:: Fragmento proporcionado ::
En los mismos años en que le dio a usted por nacer en la ciudad de Bauta, en La Habana casi campo, en la calle de Los Ángeles, en Barcelona, un señor inventaba el yogurt Danone. Ambas cosas coincidirían más tarde: a usted le dio por luchar armadamente para que el Danone desapareciera de la faz de la Isla.

Ahora ha muerto, que es lo mínimo que se puede esperar de alguien que ha estado vivo. Y no salgo del asombro —y mire que he salido de casi todos los lugares— leyendo su amplia y barbuda biografía. Lo que en su currículo resaltan como un mérito, fue para mi motivo perenne de expulsión del sistema de enseñanza cubano. A usted le alaban la juventud inquieta, la estudiantina invasora, desordenada, tumultuaria, combatiente —que se convertiría en combarbutiente—, como ejemplo a seguir. Yo, incauto ante el claustro, lo intente a pie juntillas, y mis años de aprendizaje se convirtieron en peregrinaje de la Meca al moco, expulsado de cuanta clase daba un profesor y de cuanto profesor perdía su clase.

Terminé por no entender el mundo. Y eso me puso demasiado a tiro —a tiro suyo—, como aumentando su futura clientela. Olvidaba yo que el primero de enero de 1959 iba a ser el nacimiento de una nueva y generalizada enfermedad siquiátrica: la perturbación de la memoria, cuyo principal sintoma viene siendo que lo que antes era bueno, ahora era malo; lo que funcionaba, dejo de hacerlo, y cuyas manifestaciones más palpables e imparables han sido la paranoia y el aumento de la sospecha.

Eso no lo sabía usted allá en la natalia Bauta. Ni lo supo luego en los desórdenes universitarios provocados por los desordenes mentales de un universitario. Le dio por la medicina con la misma pasión que a una tía mía, pero usted no las consumía, sino que la estudiaba. Llego a graduarse a pesar de sus revolturas estudiantiles, e incluso, de haber fingido o fungido como presidente de la Asociación de Estudiantes de Medicina. Yo jamás confiaría en un médico que dedique su tiempo y neuronas a dirigir asociación alguna y no se queme las aterciopeladas pestañas con los libracos. Serle infiel a Hipócrates por medio de la política acerca mucho a lo Hipócrita.

Y se trepo a la Sierra como yo quise siempre treparme a una maestra: suelto y sin vacunar, virilmente. Y en viendo tanto médico en la loma, incluyendo a un especialista en la psiquis humana, me dio por pensar que todos los que conformaron el llamado ejército rebelde eran unos enfermos redomados. Craso error —debí decir castro error— redomado es domado dos veces, y esos pacientes que busco entre la maloja bajaron arrasándolo todo en su desenfreno.

:: Datos proporcionados ::

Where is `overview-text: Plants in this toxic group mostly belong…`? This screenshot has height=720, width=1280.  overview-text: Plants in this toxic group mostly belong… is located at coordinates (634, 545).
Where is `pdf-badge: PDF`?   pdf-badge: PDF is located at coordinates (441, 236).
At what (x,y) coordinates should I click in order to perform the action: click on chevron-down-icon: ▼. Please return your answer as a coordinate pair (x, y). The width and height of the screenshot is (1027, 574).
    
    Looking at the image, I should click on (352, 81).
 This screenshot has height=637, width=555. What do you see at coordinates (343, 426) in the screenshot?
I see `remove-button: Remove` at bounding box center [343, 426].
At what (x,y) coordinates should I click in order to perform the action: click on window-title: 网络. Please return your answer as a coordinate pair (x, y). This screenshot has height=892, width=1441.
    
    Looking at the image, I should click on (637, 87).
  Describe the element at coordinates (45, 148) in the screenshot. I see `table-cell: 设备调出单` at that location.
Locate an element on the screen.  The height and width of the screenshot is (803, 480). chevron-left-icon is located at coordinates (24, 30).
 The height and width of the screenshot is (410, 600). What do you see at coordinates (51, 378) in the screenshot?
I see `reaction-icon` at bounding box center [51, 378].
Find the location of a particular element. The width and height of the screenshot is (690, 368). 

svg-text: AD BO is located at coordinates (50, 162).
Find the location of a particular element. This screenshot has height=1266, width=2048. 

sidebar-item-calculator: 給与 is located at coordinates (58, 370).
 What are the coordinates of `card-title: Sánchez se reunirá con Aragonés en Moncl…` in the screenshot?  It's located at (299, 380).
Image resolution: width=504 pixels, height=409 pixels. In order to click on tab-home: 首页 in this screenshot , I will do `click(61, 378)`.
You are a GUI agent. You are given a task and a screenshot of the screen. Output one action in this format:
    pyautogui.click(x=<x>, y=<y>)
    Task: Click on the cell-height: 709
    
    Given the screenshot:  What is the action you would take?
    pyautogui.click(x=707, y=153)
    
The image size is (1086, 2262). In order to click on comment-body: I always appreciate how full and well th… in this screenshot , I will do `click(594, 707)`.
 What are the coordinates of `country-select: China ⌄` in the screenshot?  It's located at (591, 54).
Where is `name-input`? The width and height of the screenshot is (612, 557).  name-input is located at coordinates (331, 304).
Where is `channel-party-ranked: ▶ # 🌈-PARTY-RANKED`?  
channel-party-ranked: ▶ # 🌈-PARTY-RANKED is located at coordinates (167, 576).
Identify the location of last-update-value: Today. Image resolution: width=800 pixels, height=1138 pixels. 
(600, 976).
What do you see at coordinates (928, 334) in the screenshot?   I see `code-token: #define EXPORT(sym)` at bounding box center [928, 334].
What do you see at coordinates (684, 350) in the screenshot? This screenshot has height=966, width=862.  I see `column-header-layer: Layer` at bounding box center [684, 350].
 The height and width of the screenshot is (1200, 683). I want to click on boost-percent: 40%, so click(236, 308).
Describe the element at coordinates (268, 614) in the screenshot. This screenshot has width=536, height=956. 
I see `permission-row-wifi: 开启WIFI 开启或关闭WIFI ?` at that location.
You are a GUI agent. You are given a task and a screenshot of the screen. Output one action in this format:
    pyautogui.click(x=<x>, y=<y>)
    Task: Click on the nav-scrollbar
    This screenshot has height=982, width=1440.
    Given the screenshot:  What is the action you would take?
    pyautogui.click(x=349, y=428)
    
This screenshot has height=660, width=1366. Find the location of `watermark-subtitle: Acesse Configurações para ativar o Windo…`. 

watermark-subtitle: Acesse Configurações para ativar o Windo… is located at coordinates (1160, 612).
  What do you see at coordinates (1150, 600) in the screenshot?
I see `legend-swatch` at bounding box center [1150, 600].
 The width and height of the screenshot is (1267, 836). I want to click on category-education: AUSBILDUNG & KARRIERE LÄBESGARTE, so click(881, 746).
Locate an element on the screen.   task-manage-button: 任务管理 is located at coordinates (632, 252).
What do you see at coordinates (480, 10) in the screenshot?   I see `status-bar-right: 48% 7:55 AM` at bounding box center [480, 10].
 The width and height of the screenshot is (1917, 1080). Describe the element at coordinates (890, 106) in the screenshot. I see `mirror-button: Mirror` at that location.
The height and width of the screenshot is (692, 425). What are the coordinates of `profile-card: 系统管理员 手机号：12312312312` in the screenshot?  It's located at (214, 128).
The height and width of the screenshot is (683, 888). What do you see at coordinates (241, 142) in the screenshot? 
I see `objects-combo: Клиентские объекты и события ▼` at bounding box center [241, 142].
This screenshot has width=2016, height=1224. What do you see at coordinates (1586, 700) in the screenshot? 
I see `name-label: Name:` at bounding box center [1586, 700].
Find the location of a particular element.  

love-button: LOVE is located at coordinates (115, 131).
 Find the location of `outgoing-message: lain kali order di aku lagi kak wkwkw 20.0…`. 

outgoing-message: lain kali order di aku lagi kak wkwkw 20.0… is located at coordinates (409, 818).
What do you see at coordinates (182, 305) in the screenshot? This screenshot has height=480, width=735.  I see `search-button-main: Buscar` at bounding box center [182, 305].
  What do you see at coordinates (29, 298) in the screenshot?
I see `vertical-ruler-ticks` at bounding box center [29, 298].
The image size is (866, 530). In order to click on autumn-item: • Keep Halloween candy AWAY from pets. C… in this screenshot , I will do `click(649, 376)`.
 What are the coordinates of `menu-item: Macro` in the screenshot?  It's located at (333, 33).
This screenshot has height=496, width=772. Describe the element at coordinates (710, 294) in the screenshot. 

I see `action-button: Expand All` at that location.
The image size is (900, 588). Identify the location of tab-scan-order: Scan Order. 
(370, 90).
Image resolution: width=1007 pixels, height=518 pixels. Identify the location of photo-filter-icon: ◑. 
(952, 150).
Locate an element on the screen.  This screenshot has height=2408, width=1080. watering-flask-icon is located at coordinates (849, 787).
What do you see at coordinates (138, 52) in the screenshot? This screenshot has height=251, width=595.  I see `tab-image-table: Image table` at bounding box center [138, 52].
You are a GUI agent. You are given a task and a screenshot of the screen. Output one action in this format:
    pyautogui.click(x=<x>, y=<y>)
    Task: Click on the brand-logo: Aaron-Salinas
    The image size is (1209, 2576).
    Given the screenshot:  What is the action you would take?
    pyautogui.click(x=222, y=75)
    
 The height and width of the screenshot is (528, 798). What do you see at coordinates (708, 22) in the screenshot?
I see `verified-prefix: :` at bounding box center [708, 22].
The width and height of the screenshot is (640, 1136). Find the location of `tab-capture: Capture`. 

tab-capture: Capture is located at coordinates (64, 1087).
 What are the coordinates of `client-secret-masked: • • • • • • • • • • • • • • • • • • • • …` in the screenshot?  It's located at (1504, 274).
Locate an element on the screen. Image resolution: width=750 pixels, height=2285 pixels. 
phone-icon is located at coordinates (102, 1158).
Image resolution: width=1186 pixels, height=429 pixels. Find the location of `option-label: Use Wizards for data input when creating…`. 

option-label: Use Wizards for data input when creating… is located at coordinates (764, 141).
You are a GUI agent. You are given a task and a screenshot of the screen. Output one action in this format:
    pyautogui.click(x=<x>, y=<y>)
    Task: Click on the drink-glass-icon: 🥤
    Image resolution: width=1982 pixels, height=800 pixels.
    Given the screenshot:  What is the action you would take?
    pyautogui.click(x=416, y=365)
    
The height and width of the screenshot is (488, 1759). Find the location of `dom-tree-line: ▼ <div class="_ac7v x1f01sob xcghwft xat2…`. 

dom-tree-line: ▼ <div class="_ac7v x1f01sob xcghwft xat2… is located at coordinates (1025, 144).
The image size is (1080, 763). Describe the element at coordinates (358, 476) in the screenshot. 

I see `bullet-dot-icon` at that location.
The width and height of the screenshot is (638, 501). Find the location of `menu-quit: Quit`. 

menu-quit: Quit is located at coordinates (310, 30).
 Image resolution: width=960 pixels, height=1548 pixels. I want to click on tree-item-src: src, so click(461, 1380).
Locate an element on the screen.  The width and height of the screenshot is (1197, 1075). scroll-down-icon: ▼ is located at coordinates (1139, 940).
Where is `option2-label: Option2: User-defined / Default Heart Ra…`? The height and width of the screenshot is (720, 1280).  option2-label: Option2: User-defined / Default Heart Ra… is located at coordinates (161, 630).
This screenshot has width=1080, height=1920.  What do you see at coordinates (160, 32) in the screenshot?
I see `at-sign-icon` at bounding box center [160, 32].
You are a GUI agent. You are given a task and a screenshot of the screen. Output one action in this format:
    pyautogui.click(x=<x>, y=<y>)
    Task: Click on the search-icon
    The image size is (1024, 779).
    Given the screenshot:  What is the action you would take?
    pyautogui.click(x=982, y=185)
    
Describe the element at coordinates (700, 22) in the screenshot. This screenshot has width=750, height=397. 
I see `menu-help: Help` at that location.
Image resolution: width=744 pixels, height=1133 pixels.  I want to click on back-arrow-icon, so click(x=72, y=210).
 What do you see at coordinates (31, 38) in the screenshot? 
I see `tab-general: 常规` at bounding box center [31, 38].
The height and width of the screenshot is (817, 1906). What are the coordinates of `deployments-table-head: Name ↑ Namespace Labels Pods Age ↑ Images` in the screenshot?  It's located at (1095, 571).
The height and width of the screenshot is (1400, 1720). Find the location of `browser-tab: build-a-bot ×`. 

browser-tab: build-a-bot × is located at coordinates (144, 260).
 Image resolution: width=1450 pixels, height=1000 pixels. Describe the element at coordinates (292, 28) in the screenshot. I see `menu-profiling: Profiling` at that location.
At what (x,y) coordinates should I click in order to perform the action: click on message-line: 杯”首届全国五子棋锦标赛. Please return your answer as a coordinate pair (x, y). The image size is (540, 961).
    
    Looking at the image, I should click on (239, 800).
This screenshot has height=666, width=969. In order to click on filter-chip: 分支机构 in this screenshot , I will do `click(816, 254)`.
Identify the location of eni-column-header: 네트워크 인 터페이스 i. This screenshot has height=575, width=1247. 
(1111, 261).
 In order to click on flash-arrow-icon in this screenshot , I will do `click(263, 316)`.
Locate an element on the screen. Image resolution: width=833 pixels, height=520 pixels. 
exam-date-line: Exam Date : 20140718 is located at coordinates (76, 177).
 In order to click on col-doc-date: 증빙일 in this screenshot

:: Consigna ::
Prolonga la carta al médico nacido en Bauta a partir de su última oración. Las líneas no intervienen en esto.

:: Respuesta ::
Entonces le premiaron poniéndole al frente de aquella nave de locos que era el Hospital Pisiquiátrico conocido como Mazorra, que algunos torcedores del idioma llegaron a llamar Mazamorra, por el modo descuidado de almacenar orates, con la intención estatal de sacarlos de la circulación.

Allí comenzó a dar rienda suelta a un desdoblamiento de la personalidad que llegó casi a ser triple: sombrero alón, barba cerrada, y puesta en práctica de cuanto se le ocurriera la noche anterior. Era el regalo perfecto para el niño interior que ocultaba: material moldeable para experimentar, para vestir con los pijamas más horribles que hayan salido de las manos laboriosas de aquellas guajiritas rescatadas de la prostitución que pasaron la escuela Ana Betancourt.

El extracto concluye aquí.